### Task to complete
Give back a single number: the count of lines in the data that contain the string "agent".

►

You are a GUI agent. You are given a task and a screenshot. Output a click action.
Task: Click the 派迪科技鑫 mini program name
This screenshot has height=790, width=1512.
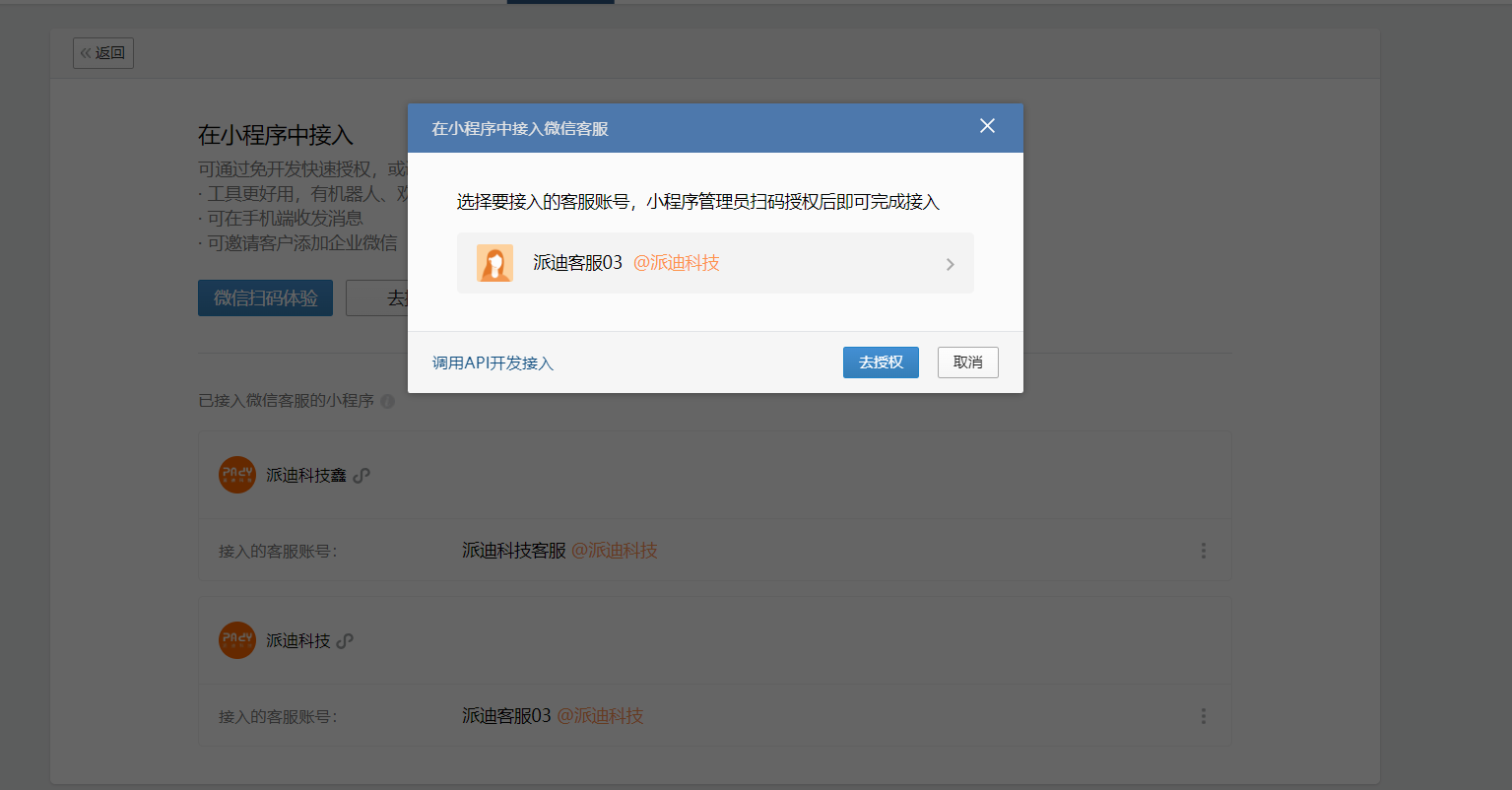point(305,476)
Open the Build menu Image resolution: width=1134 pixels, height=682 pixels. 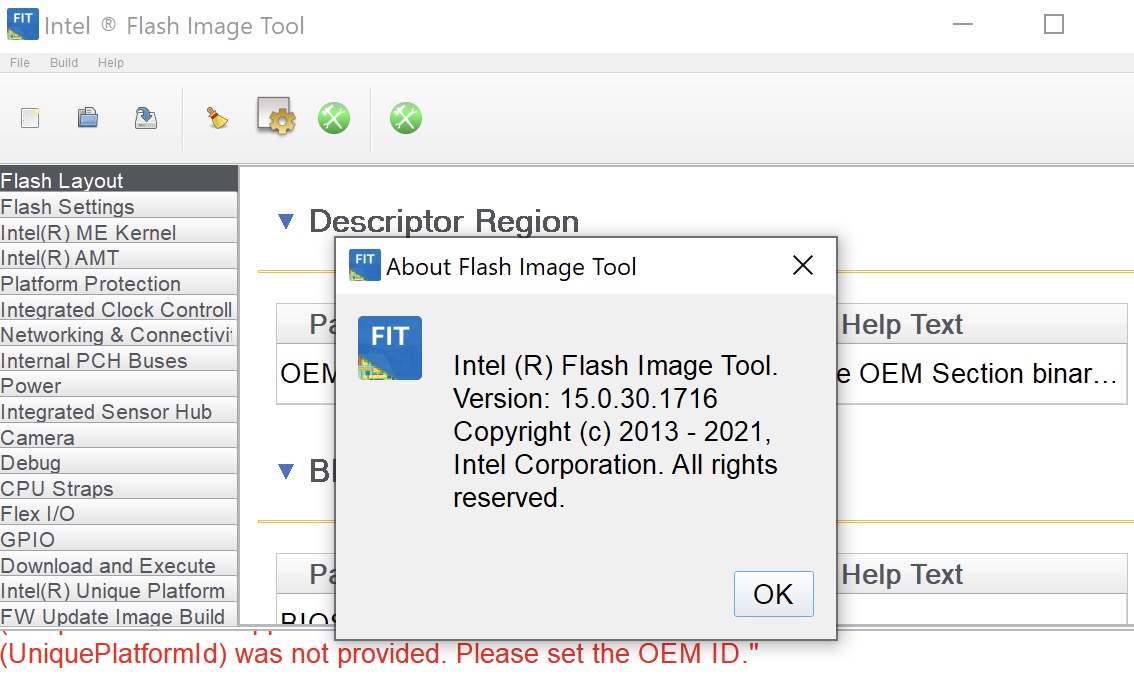click(64, 63)
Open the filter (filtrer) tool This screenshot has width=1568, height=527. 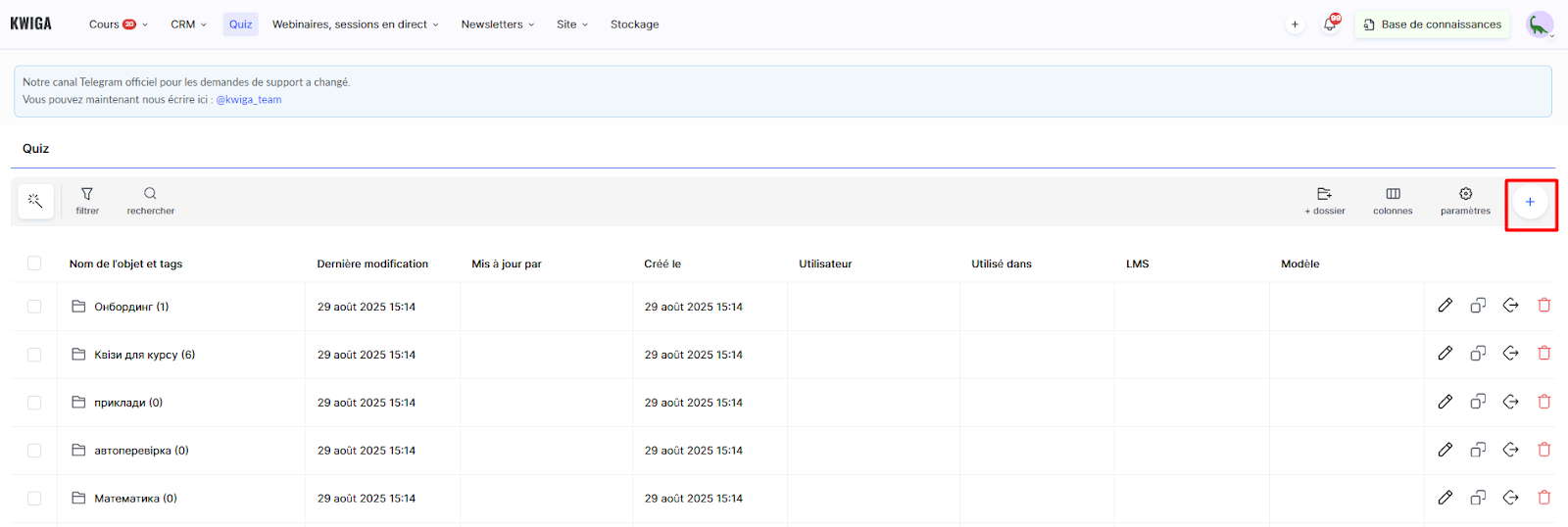87,200
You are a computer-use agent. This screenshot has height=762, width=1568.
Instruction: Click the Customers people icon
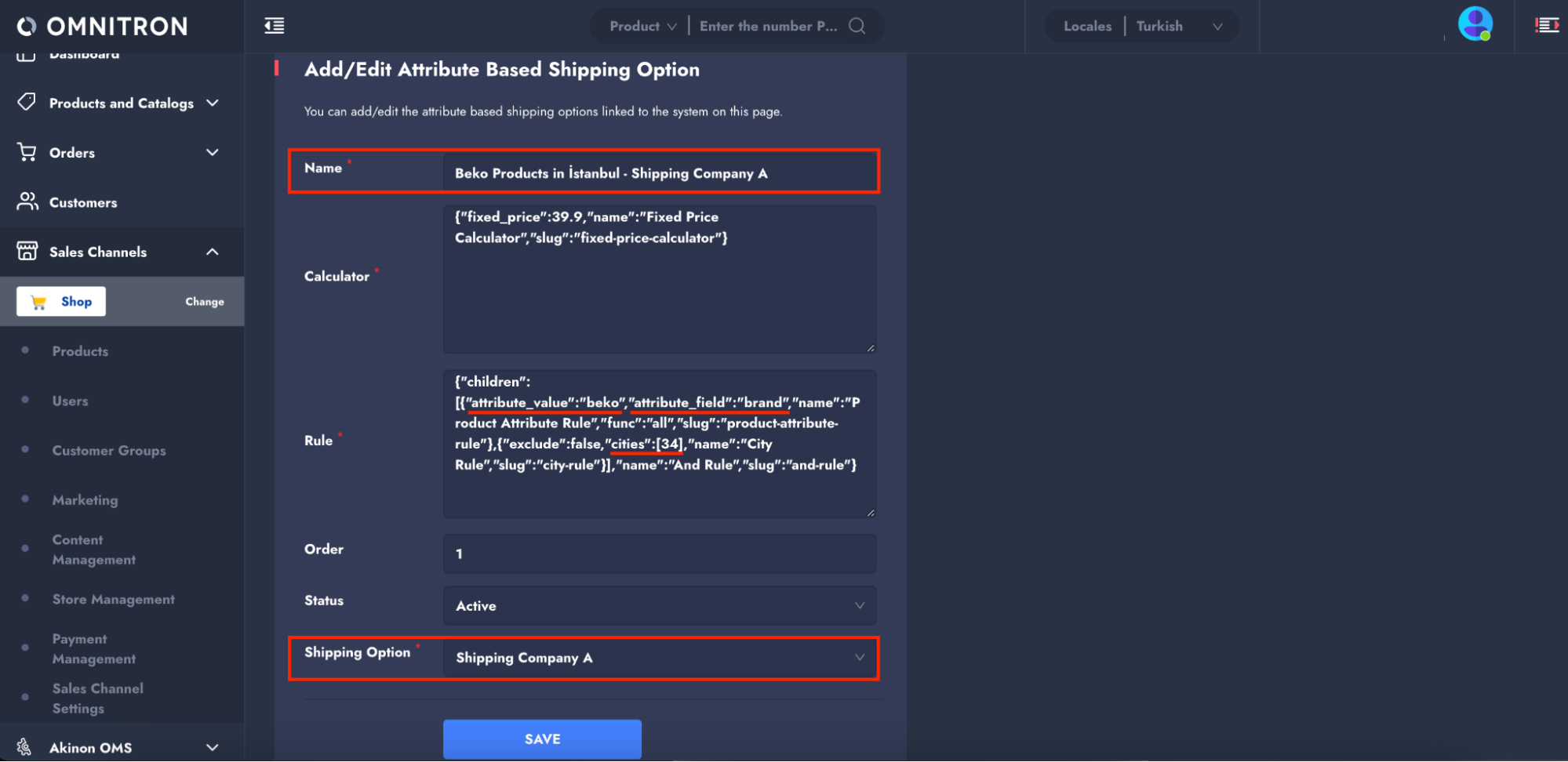27,202
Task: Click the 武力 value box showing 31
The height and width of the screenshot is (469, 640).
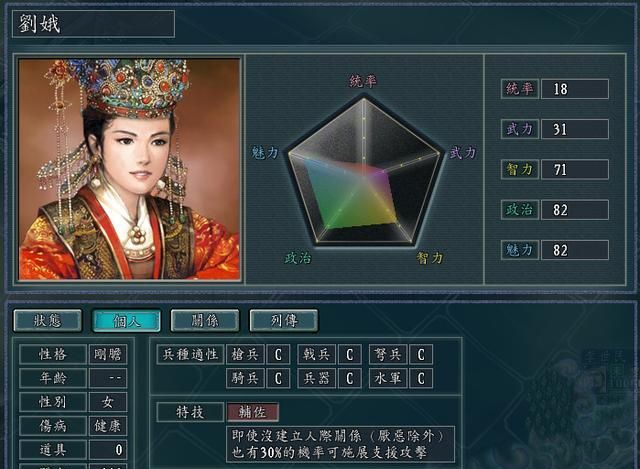Action: pyautogui.click(x=575, y=129)
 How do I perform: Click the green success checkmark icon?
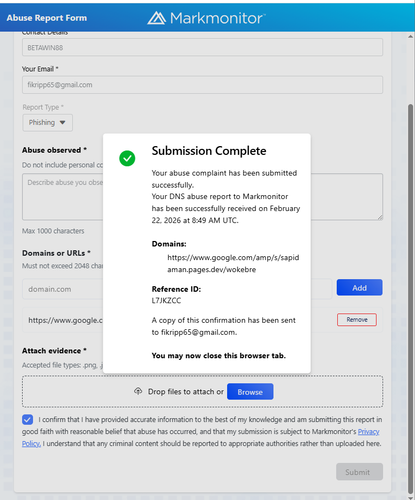click(x=127, y=158)
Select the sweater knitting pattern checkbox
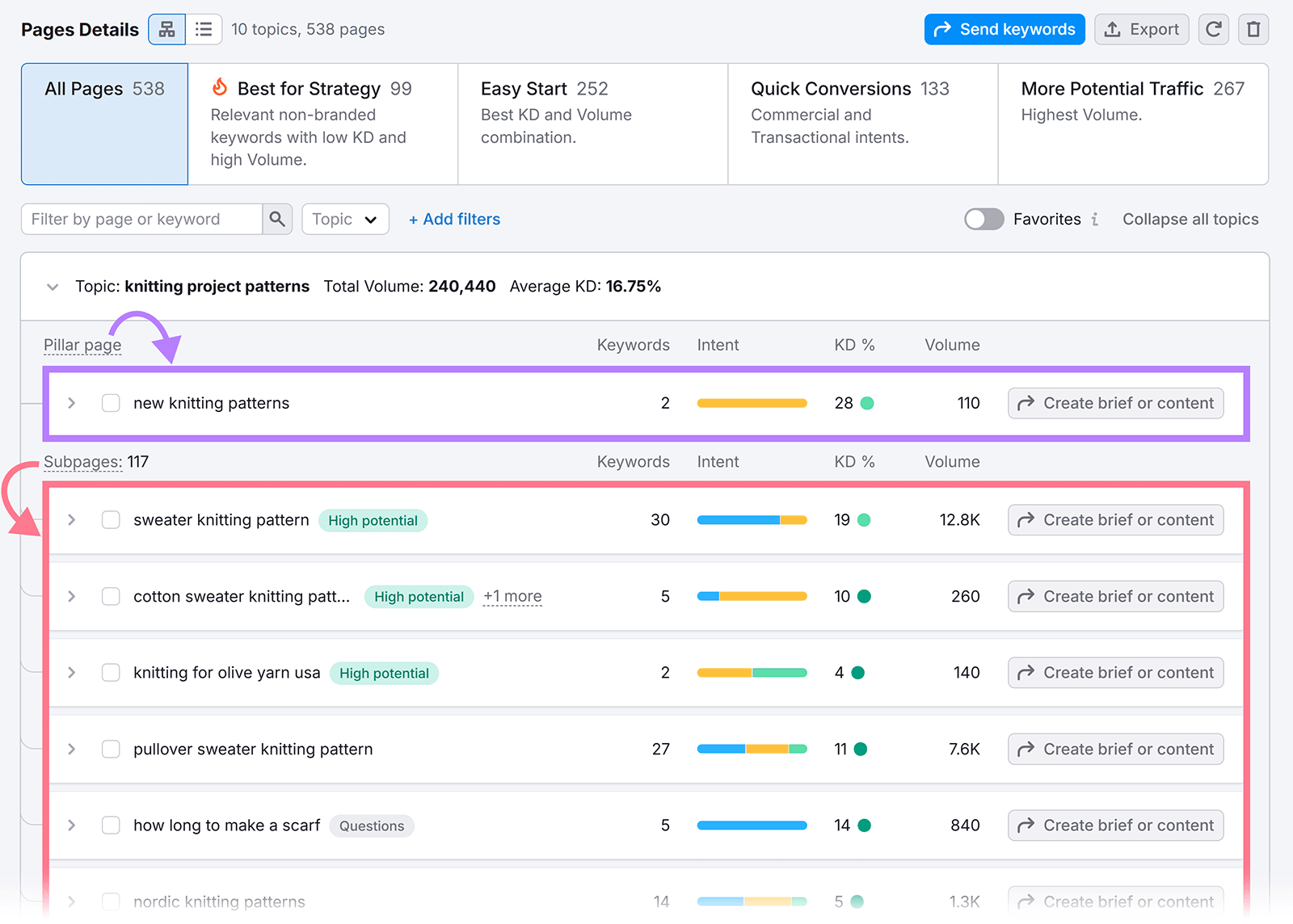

◄

### Task answer
2